Capítulo 2
Miércoles, cuatro de la tarde
La tormenta había amainado durante la noche, pero para la tarde del día siguiente ya se estaba formando un nuevo frente, con ráfagas de lluvia que sacudían de un lado a otro el helicóptero biplaza, modelo Jet Ranger. Navegando a una altura de trescientos pies bajo un cielo encapotado, el aparato remontaba y descendía tan bruscamente como si se estuviera deslizando por una montaña rusa.
«No hay nada que temer», se dijo Aidan Campbell con la mirada clavada en la ventanilla, buscando a la mujer desaparecida. El helicóptero era de confianza y el piloto, Jacob Powell, tenía cerca de veinte años de experiencia a sus espaldas. Aidan lo había visto navegar en condiciones meteorológicas cercanas a las de un huracán. Para un profesional como él, aquella misión de búsqueda y rescate era pan comido.
La petición de ayuda tramitada por la oficina del sheriff del condado había llegado al cuartel general de los Cazarrecompensas Big Sky a la una de la tarde aproximadamente. De inmediato, Cameron Murphy había ordenado a sus equipos, que ya se encontraban en el terreno tras la pista de los presos fugados, que iniciaran la búsqueda de una mujer de Ponderosa cuyo vehículo inundado había sido localizado en la carretera número nueve. Presuntamente lo había abandonado para salir a un terreno elevado donde pudiera ponerse a salvo de la tormenta, pero llevaba cerca de veinticuatro horas sin dar señales de vida.
Aidan y Powell habían empezado el rastreo a partir de la zona donde habían localizado el todoterreno, ampliando progresivamente su perímetro. Era como buscar una aguja en un pajar. Su única esperanza consistía en que la mujer pudiera señalarles de algún modo su localización cuando escuchara el motor del helicóptero.
Para luchar contra los fuertes vientos, Powell movía de un lado a otro el morro del helicóptero, coleando con el timón. La maniobra ayudaba, pero el altímetro parecía haberse vuelto loco. Resistiendo la sensación de náusea, Aidan continuaba barriendo la zona con los prismáticos. Ya no llovía con tanta fuerza pero estaban perdiendo luz. Apenas podía distinguir poco más que las copas de los árboles.
—¿Ves algo? —inquirió Powell.
—Negativo.
—Maldita sea…
La frustración de la voz de Powell reflejaba la misma preocupación de Aidan. Estaba oscureciendo. Dentro de poco, si continuaban así, no les quedaría suficiente combustible para regresar a la base.
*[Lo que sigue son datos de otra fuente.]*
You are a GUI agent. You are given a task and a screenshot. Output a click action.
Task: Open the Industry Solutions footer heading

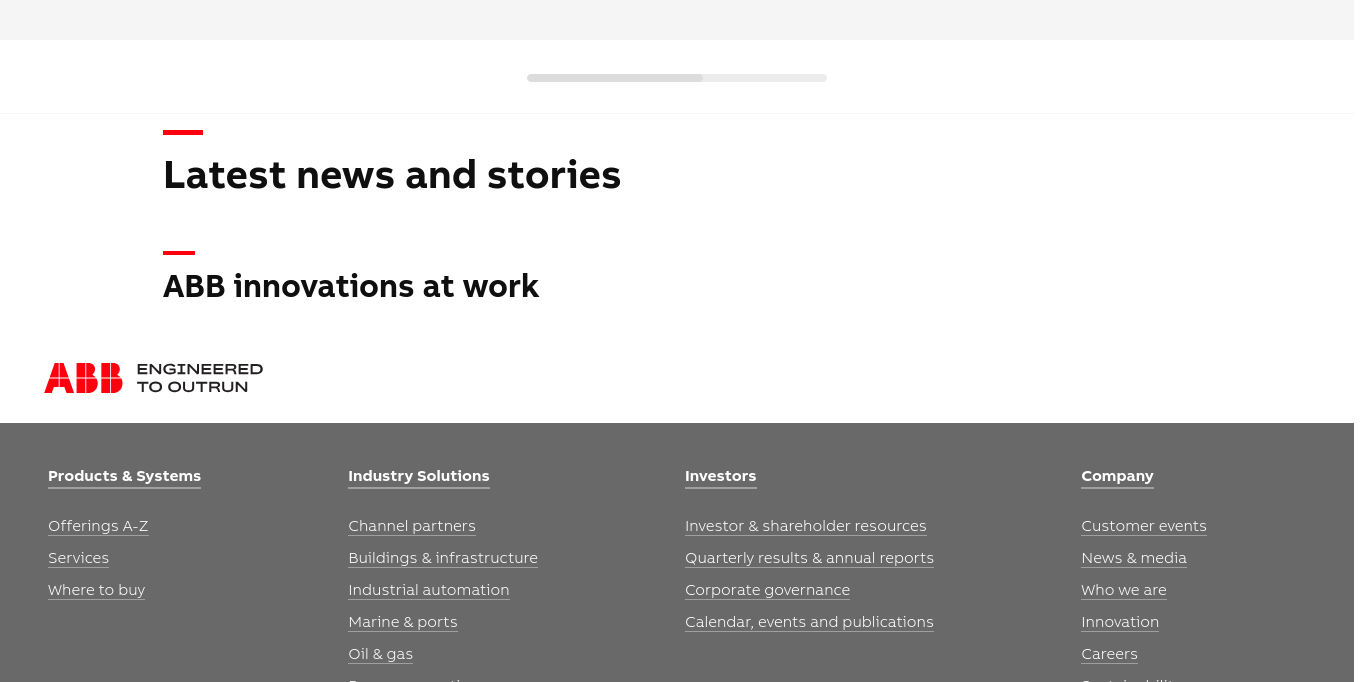click(x=418, y=476)
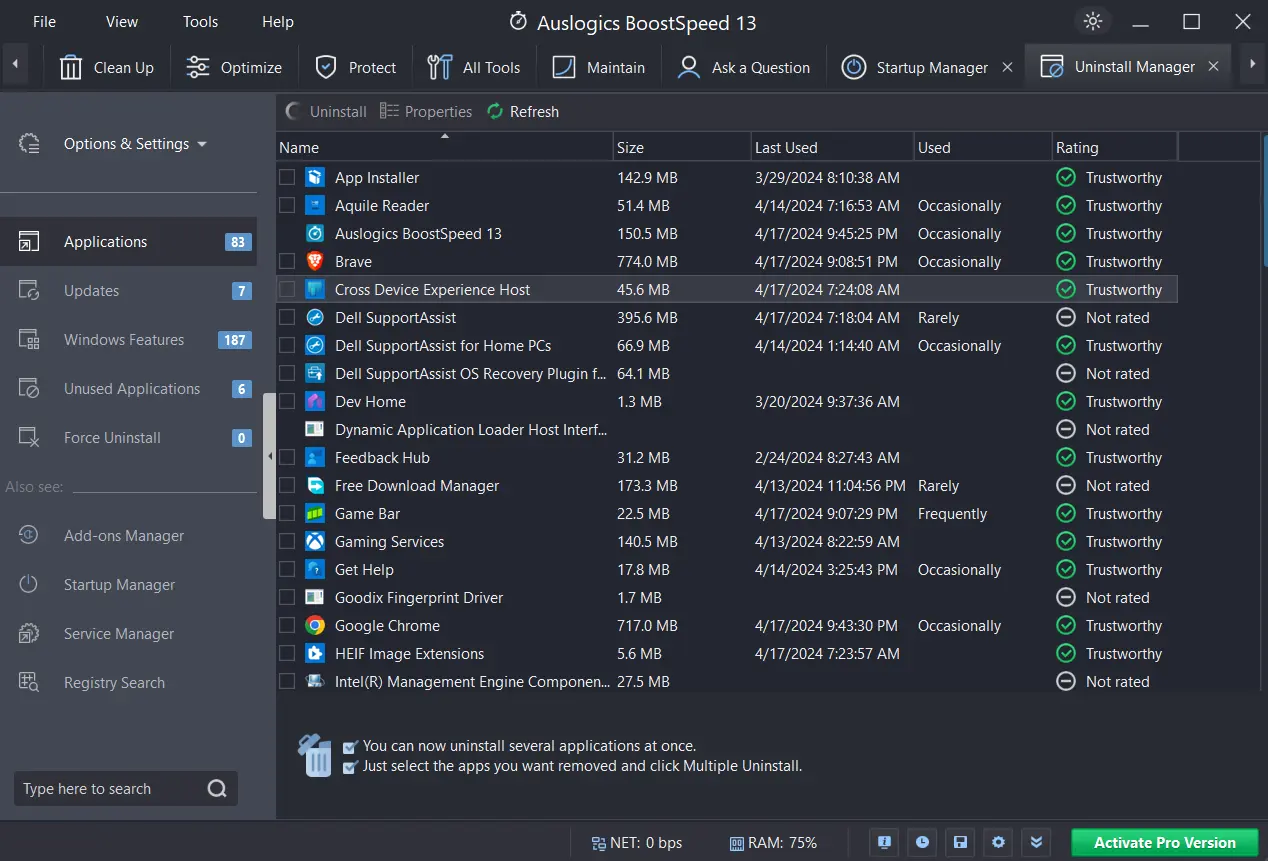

Tenían que tomar una decisión. Miró a Powell:
—¿Qué dices tú?
—Daremos una vuelta más antes de regresar —respondió, tenso.
Aidan señaló entonces un profundo barranco abierto en una ladera.
—Yo he hecho escalada en ese cañón. Tiene por lo menos cuarenta metros de caída.
—Si, es el Cañón del Diablo —Powell se encogió de hombros—. ¿Qué pasa con él?
—Si no me falla la memoria, por esa zona hay una vieja cabaña de cazadores… Sí, ahí se distingue entre los árboles, ¿la ves? No es muy probable, pero podría estar escondida ahí dentro, esperando a que el tiempo se aclarase.
—Dudo que haya llegado tan lejos, pero no se pierde nada con probar. Bajaremos a ver si detectamos algún movimiento.
Cuando el helicóptero estaba virando, algo llamó la atención de Aidan. Observó por un momento, pensando que habían sido imaginaciones suyas. Pero no. Era una parpadeo de luz. Y, con aquella lluvia, no podía tratarse de un fuego de campamento.
—¿Has visto eso? —exclamó, señalando el cañón—. Una luz allá abajo.
Powell inició la maniobra de descenso. En el borde del cañón el terreno era demasiado blando. Si aterrizaban, corrían el riesgo de quedarse hundidos en el barro sin posibilidad de despegar de nuevo. Y tomar tierra en el fondo del estrecho barranco tampoco constituía una opción: una partida de rescate tardaría horas en llegar hasta allí.
La luz continuaba parpadeando. La señal parecía más rápida. Más desesperada.
—Voy a bajar a echar un vistazo.
—El viento es demasiado fuerte —replicó Powell—. Te estamparías contra las rocas a los pocos metros.
—No si tú desciendes lo suficiente. El cañón actuará de barrera.
Powell le lanzó una rápida mirada:
—Te gusta vivir peligrosamente, ¿eh, Campbell?
—¿Es que hay otra manera de vivir?
Sonriendo, Powell agarró la palanca de mando con las dos manos para perder altura y ponerse al mismo tiempo a velocidad cero, suspendido sobre el barranco. Minutos después logró situarse justo encima de la boca del cañón.
Aidan se quitó el casco y fue a la parte de atrás para colocarse el arnés.
Tras ajustarse el transmisor en una hombrera, abrió la trampilla inferior del aparato. Sentado ya en el borde, lanzó una cuerda, aseguró el ocho y procedió a descolgarse.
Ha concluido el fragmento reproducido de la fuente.